> [Consigna]:
Responda con datos del texto sobre Erich Fromm:
(a) ¿En qué año publicó Fromm El miedo a la libertad?
(b) ¿En qué idioma apareció la versión original del libro?
(c) En el apartado «Miedo atávico a la libertad», ¿a qué pérdida iba asociado el miedo de parte de la sociedad a un sistema de libertades?

> [Fragmento de lectura]:
En 1941, Erich Fromm, refugiado ya en Estados Unidos por el ascenso del nazismo, la posterior persecución de judíos y el inicio de la guerra, publicaba su ensayo El miedo a la libertad.
Fromm, asociado a la Escuela de Fráncfort, iniciaba así su propia trayectoria de investigación social con una intención: ayudar a reconstruir la debacle moral que se avecinaba. El libro era una declaración de principios en la que nada era casual, empezando por el inglés de la versión original, y no el alemán (la versión en alemán, su lengua materna, aparecería a continuación).
En Escape from Freedom, Fromm argumenta que la sociedad humana, desprovista desde los avances de la Ilustración y la Revolución Industrial de un marco de vida y conducta moral como el existente en la Edad Media, tuvo que enfrentarse por primera vez al vértigo de la libertad individual, lo que inició un largo periplo entre avances y desajustes debido a la angustia que causaría la existencia de un «plan maestro» capaz de orientar la condición humana de manera inequívoca.
Entre los avances, las sociedades liberales promovieron un clima de libertades y prosperidad sin parangón, si bien los perdedores de la nueva sociedad establecieron nuevas tesis para explicar desventajas reales y percibidas, así como posibles reajustes, transformaciones y venganzas con respecto a un sistema percibido como fuente de ansiedad, desigualdades y nihilismo.
Miedo atávico a la libertad
Fromm inicia el ensayo —que, recordemos, data de 1941— constatando que el miedo de parte de la sociedad a un sistema de libertades iba asociado a la pérdida de viejos valores con largas genealogías y raigambre, a cambio de métodos que obligaban a los trabajadores a comportarse como autómatas de un engranaje sin cabeza pensante. El «miedo a la libertad» constituye más bien un miedo a lo que se percibe como un sinsentido, una nueva inercia empobrecedora del espíritu y la experiencia humana.

> [Datos disponibles]:
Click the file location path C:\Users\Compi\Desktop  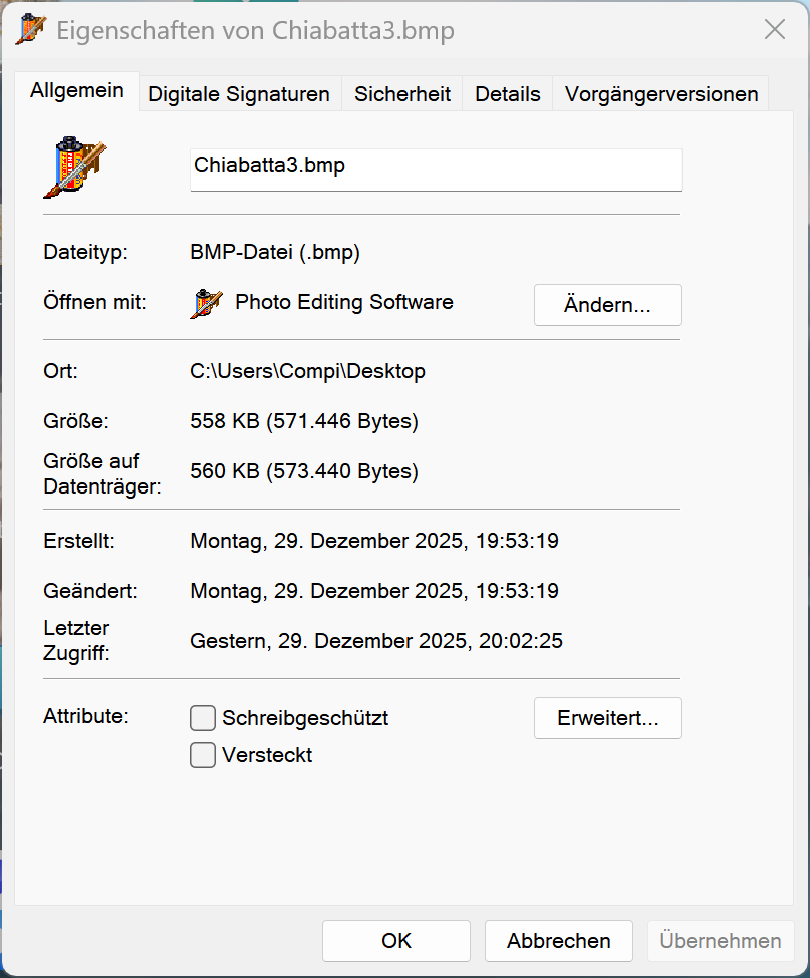click(x=308, y=371)
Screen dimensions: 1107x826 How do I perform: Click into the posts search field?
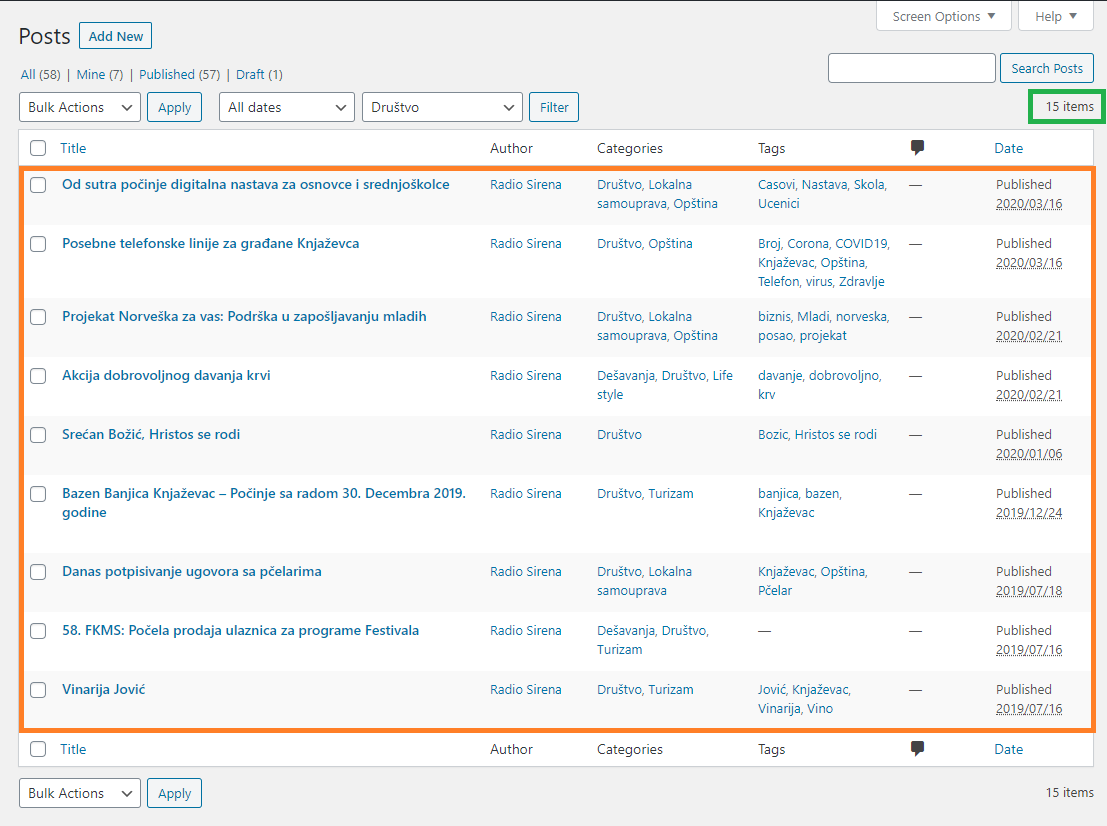[911, 68]
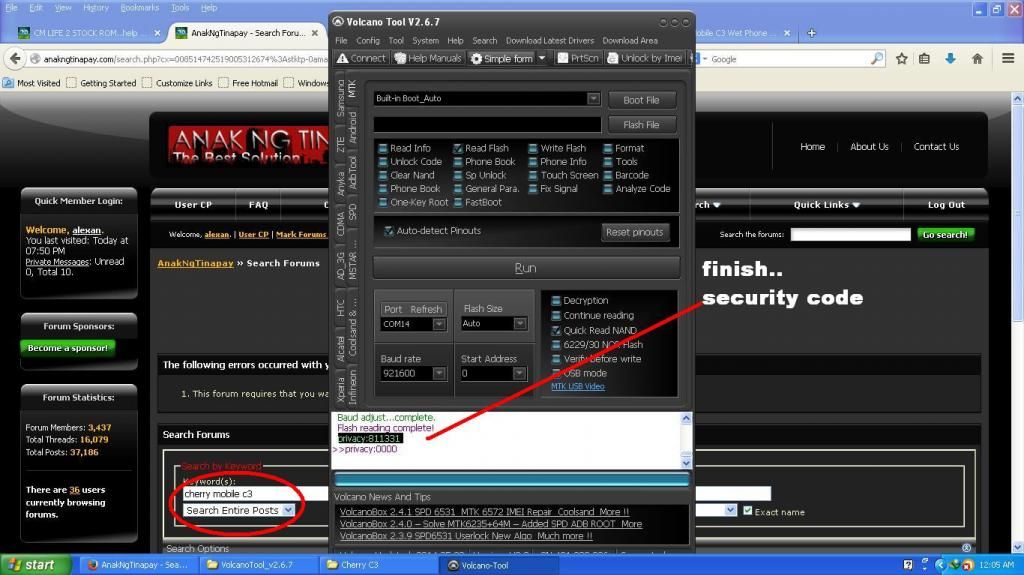This screenshot has width=1024, height=575.
Task: Open Firefox downloads arrow icon
Action: pos(950,59)
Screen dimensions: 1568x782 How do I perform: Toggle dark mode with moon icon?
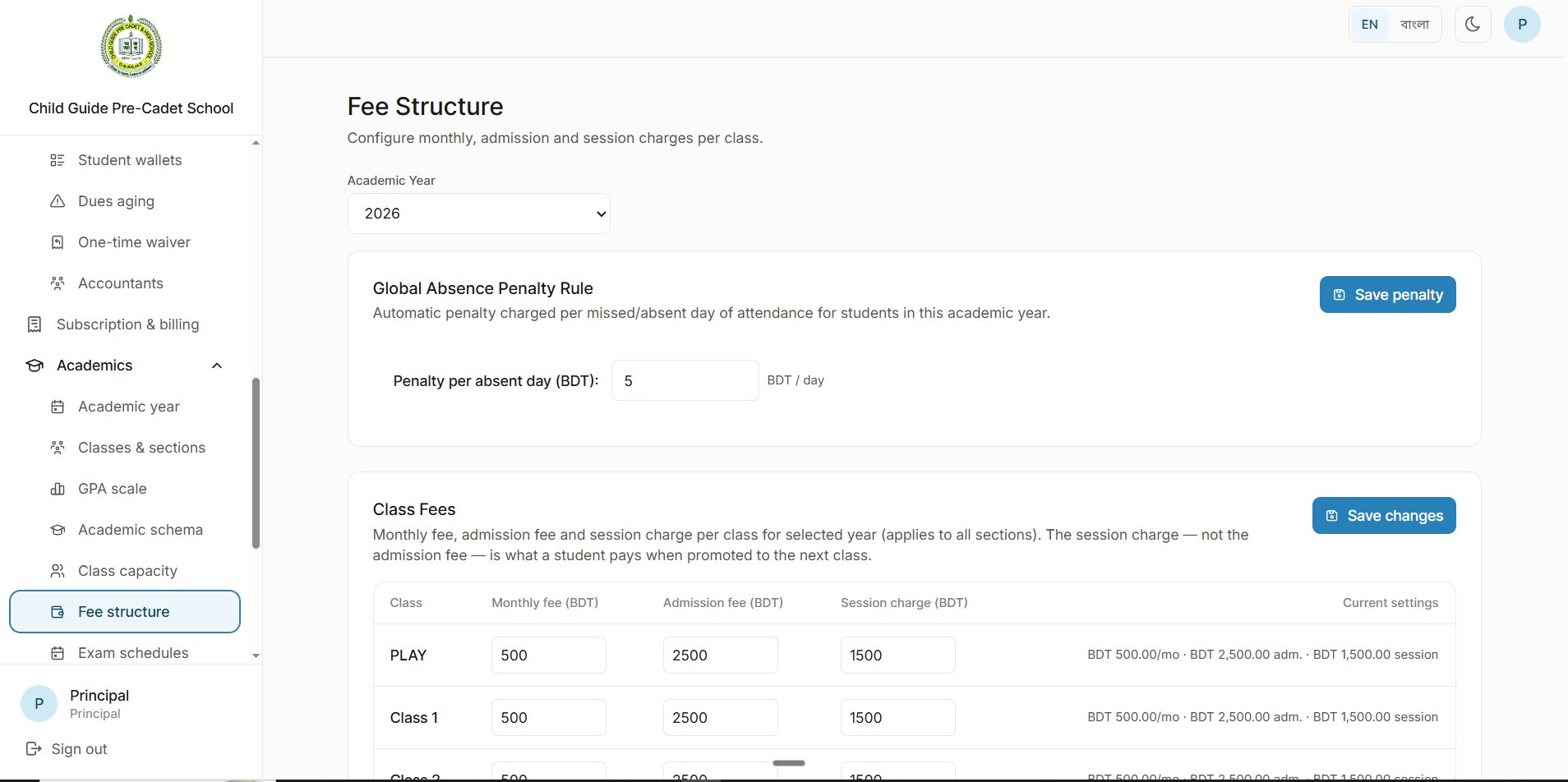click(1473, 25)
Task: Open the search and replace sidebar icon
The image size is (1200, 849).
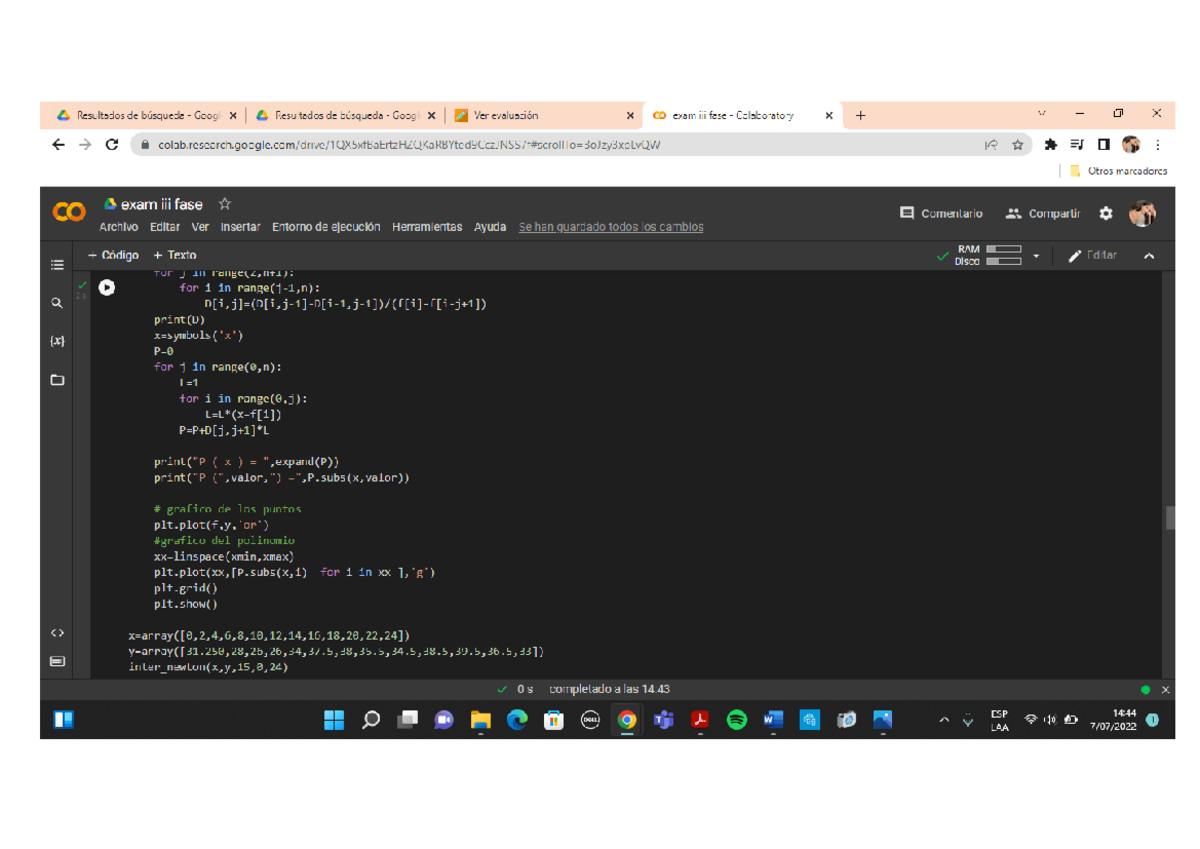Action: pos(57,303)
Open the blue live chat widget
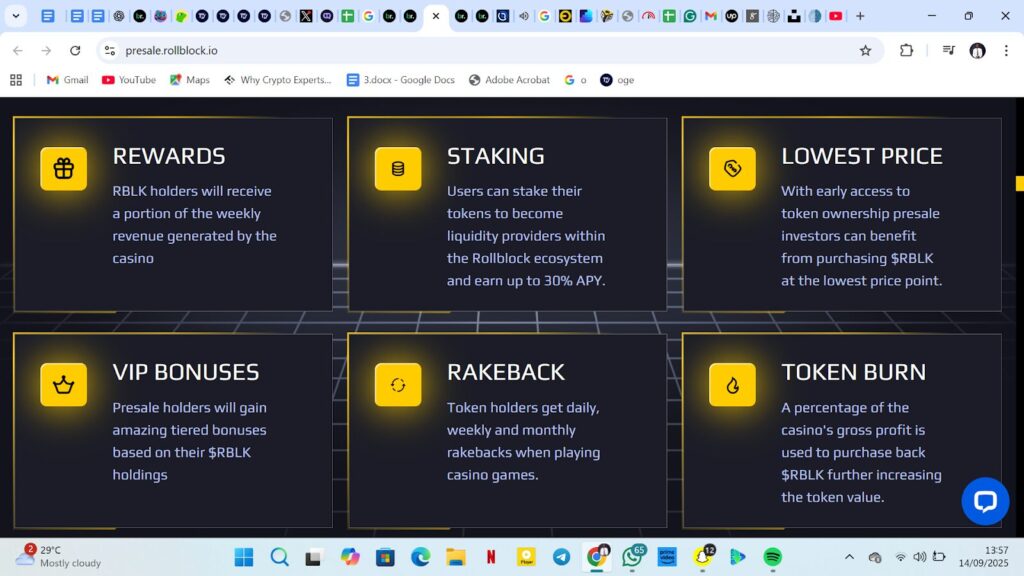This screenshot has width=1024, height=576. click(984, 501)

> [Resultado]:
(a) En 1941.
(b) En inglés.
(c) A la pérdida de viejos valores con largas genealogías y raigambre.